I’m not sure I understand how that is fundamentally different from clock drift between the sketch and emonCMS. You still have clock drift underlying the random jitter, so (considering just one transmitter) each sample gets the time stamp on arrival as before - it’s just that rather than following a regular pattern of one missed or overwritten - depending on the direction of drift - every n minutes (or hours), you’d have a scatter of correct or missed (or overwritten) samples spread randomly either side of the n minutes event. For a single transmitter, that’s an obvious degradation of the data for no benefit, but considering many transmitters, it would make each individual channel’s data less consistent. The gain would be that long periods of missing data across pairs of channels should disappear, as suggested by @heckler.

That addresses the ‘scatter’ problem but sadly, it still leaves the issue of clock drift.

The other point about the length of the transmission is that with (say) 4 transmitters, the maximum time change needs to be only a few tens of milliseconds - if it was ±5 transmission periods (± 2 mains cycles with the longest data packet), there’s something like a 90% chance of no collision between any pair of transmitters. (Not being a statistician, I need to think about that for a long time, but that’s my best guess.)

I’m afraid I still think there’s no easy solution. I’m also reasonably certain that there isn’t a solution.

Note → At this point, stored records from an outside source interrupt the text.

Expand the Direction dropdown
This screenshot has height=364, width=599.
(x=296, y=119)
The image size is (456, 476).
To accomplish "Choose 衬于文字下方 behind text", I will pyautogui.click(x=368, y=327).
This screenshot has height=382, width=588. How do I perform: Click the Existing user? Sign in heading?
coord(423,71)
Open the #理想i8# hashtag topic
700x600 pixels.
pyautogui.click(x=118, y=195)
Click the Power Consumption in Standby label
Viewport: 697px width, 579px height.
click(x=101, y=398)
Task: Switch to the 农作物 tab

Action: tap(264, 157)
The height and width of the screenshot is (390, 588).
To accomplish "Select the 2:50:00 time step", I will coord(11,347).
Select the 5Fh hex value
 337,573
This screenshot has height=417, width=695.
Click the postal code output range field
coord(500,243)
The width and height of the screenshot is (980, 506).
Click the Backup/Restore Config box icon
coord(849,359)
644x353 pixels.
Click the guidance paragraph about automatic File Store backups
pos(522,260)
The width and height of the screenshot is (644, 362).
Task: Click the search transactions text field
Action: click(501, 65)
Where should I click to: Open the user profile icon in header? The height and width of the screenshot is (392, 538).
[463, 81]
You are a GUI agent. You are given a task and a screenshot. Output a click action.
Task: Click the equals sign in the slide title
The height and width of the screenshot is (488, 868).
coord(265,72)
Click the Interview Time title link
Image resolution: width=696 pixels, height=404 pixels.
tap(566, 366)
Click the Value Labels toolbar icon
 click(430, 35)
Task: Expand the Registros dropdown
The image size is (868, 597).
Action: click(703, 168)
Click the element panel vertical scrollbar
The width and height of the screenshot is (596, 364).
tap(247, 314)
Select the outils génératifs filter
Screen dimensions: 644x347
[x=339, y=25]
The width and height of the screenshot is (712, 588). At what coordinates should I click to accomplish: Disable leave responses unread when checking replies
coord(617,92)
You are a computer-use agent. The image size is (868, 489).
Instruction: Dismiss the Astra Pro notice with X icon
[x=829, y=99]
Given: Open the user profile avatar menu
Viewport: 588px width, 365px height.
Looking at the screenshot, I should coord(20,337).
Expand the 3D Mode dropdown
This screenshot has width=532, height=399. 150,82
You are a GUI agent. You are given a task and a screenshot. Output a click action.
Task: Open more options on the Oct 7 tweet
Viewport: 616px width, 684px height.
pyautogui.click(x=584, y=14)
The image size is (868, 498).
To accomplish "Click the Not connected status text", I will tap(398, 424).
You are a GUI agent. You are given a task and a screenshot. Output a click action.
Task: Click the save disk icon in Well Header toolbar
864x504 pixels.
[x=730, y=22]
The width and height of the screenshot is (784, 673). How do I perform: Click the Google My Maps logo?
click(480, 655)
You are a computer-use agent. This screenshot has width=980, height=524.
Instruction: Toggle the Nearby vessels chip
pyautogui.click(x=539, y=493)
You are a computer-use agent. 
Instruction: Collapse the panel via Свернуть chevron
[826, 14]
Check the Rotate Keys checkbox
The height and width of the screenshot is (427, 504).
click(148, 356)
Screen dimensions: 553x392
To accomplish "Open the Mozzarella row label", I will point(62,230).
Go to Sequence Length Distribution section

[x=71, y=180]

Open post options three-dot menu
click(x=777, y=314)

nchaveiro · 29 September 2019 10:07

I’m using a different approuch on this but will break compatibility.
By using GitHub - LowPowerLab/RFM69: RFM69 library for RFM69W, RFM69HW, RFM69CW, RFM69HCW (semtech SX1231, SX1231H) lib, you get some nice features:

digital rssi
configurable transmit power
package acknowledge

Each emonth listens (measures rssi) and only start a transmition if there is no chatting. A random delay is used to avoid colisions with other modules listening at the same time.
Each emonth tx power is lowered until no ackowledge is received and up a notch so that each module only transmits with the power level required to reach the base.

With this i was able to make the 2 AA cells live for more than 2 years on a network of 5 emonths posting every minute.
I can share my code for emonth and base if you want to take a look.

Robert.Wall · 29 September 2019 10:57

Thank you for that, Nuno.

I have looked at LPL and I did indeed see some of those features. I think @pb66 has looked too. As you say, adopting it would break compatibility, but now that the sketch in the emonPi is no longer automatically overwritten when the Pi’s emonCMS software is updated, there’s nothing to stop anyone changing to the LowPowerLabs library. But of course, the two libraries will not operate together as the message headers have some fundamental differences in their structure.

I think if Claudio @heckler wanted to go down that route, your code would be a very good start for him. However, it still doesn’t solve the possible timing problem with emonCMS that @pb66 pointed out.